BB: Why was that changed?

JD: Because at the time I don't think they liked the idea of having a black girl called Pepper. They thought maybe it would be offensive. I don't know.

BB: That's one of the few black characters in comics at the time. Do you remember any reaction to that because there was not a lot of black characters in comic books?

JD: Well, I thought it was great of them to introduce that. The last thing that Dan, his last project, introduced a lot of Spanish and Latin American people because this is what life is today. He was just working with the times I think.

BB: Now, Dan Jr. and Jimmy, now they ended up doing some penciling and inking as well. How big of an influence was their father on their desire to be artistic.

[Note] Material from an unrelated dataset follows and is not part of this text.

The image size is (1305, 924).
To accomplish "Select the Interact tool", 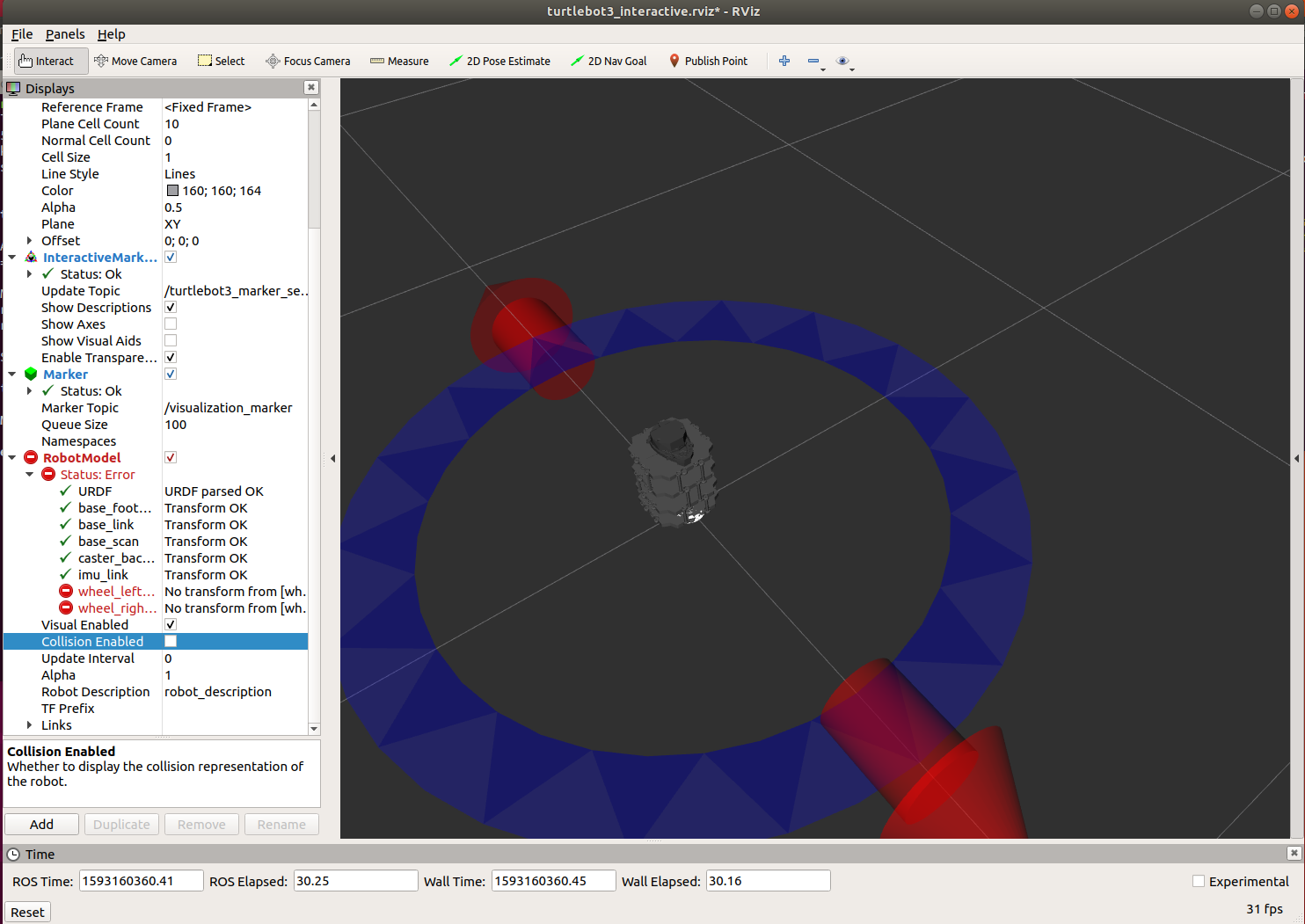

JD: No, no, no, they were artistic themselves, but in different ways. They didn't like the idea of working for so little money in comics. Dan Jr. has his masters in fine art and loves to paint and James went to the institute of technology and he loves to do sculpture. So they didn't have much interest but sometimes they had to pay the rent. Once in awhile they would work and do they cartoon and help their father because they were looking for a little extra money. It's the most difficult thing to break into modern art and fine arts. Also Dan Jr had one of his paintings in the Museum of Modern Art in New York. He is doing well, but you just don't sell.

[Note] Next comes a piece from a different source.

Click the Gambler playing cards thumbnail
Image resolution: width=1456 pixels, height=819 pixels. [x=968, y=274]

BB: Once you pass away you sell, I guess. The value seems to go up and they seem to only get appreciated once they're gone. So their careers and inkers and pencilers, for Dan, were just asides.

JD: When they did draw some comics, they had also there flare for fashion in comics and that's when I stepped out a little because Dan Jr. was very worldly. He had traveled all over the world and studied at the University of Rome. He also had a great, great flare for fashion.

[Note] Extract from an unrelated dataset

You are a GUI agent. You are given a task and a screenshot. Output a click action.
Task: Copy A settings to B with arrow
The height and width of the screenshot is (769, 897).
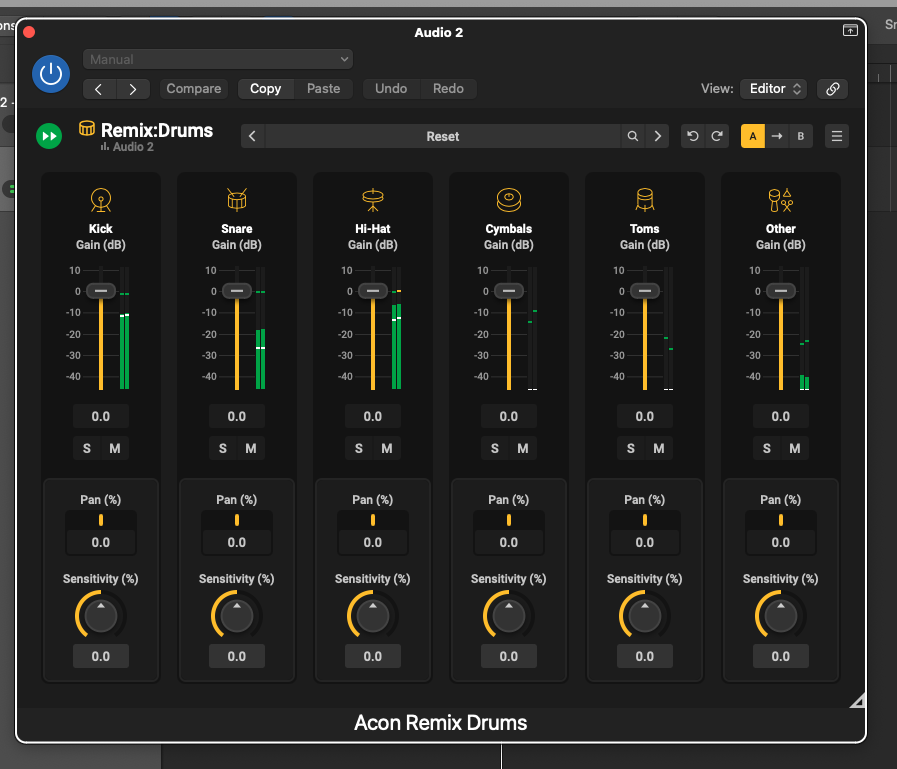(776, 136)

BB: How big of an influence were the kids on keeping Dan up to date?

JD: They did have a great influence, yes. It was wonderful, again at the dinner table, to have those three men discuss and share their ideas. Of my marriage, it's something that touched me very much to think, the closeness of the three of them.

BB: Dan also had his brother, Vince. I'm interested to hear stories about him being Dan's assistant and inker in the sixties and being a part of that whole Archie look. When did that happen?

JD: And that was without any schooling to learn how to draw. It was just natural.

BB: How did he start working for Dan?

JD: Dan thought that Vincent had the makings of an artist also and he encouraged it and Vincent did very well. But unfortunately, he passed away at an early age. He died of lung cancer. The two, their relationship was naturally very good and it effected my husband a great deal - baby brother, you know.

BB: How much younger was he?

JD: Vincent was 38, I think, when he passed away.

BB: How much younger than Dan was he - ten years younger?

JD: Oh, more than that.

BB: So he really was a baby brother.

JD: He was the last born. Dan had four sisters and one brother.

BB: So out of high school Vincent started working with Dan?

JD: No, he worked with his father in landscaping. From there Dan would give him samples and ask him to ink them and sort of guide him. Dan really felt that he was so good that he decided that they would work together for awhile.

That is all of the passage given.